- **Lo que se pide**:
Indica, según el fragmento sobre la película Juventud sin juventud, en qué año y en qué lugar alcanza un rayo al profesor Dominic Matei.

- **Fragmento citado**:
06 agosto 2010

El caso Dominic Matei

Es como si El caso de Benjamín Button lo hubiera dirigido Francis Ford Coppola basándose en una historia creada por alguien más versado en lo sobrenatural que Scott Fitgerald, y si en lugar de Brad Pitt su protagonista hubiera sido Tim Roth. Porque la anécdota es casi tan inverosímil como aquélla, pero el resultado obtiene lo que no pudo el niño-anciano de Nueva Orleans condenado a rejuvenecer. En Juventud sin juventud de Coppola, el profesor Dominic Matei, que en 1938 es alcanzado por un rayo al salir de la estación de trenes de Bucarest, logra que el espectador lo acepte como guía (y le perdone algún toque naif que el director acentúa desde los créditos, seguramente a modo de exorcismo). La película acaba de llegar a los videoclubes pero al comprobar que su fecha de producción es 2007, resulta posible pensarla como homenaje al centenario de Mircea Eliade, también profesor, también rumano, también alcanzado por el rayo de la pasión por la India, de cuya imaginación surgió Tiempo de un centenario, la narración que está en la base del filme.

- **Datos de entrada**:

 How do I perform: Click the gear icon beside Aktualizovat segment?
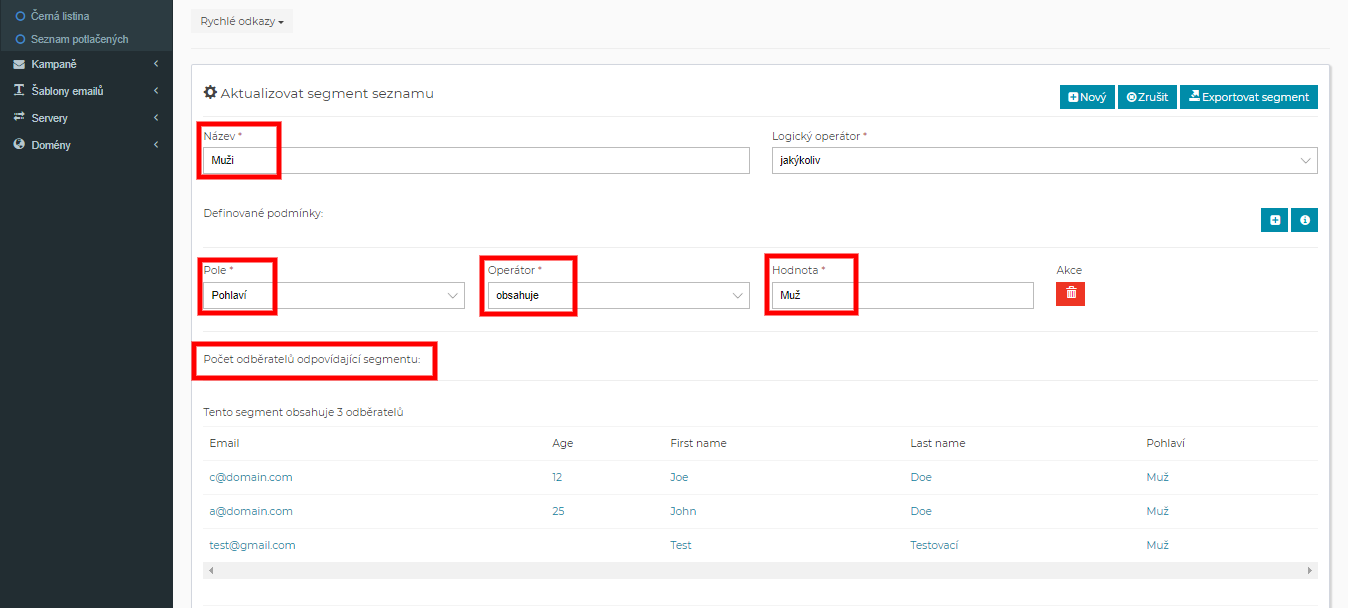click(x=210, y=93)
...
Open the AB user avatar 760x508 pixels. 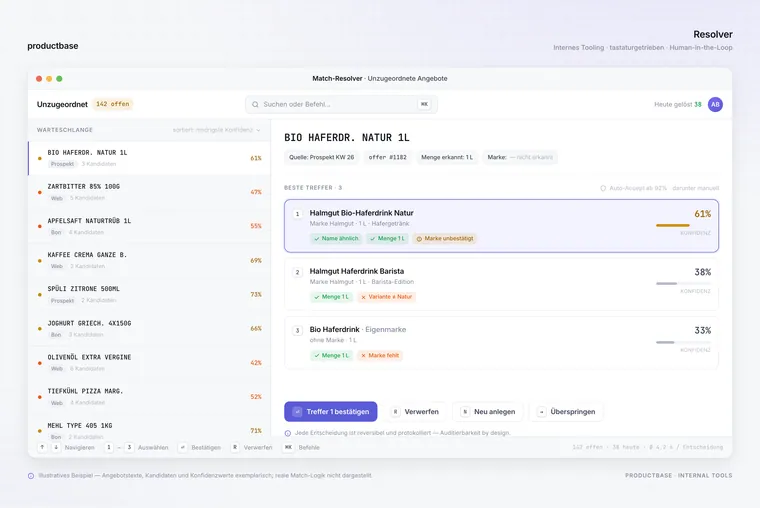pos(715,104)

- **Solución redactada**:
En 1938, al salir de la estación de trenes de Bucarest.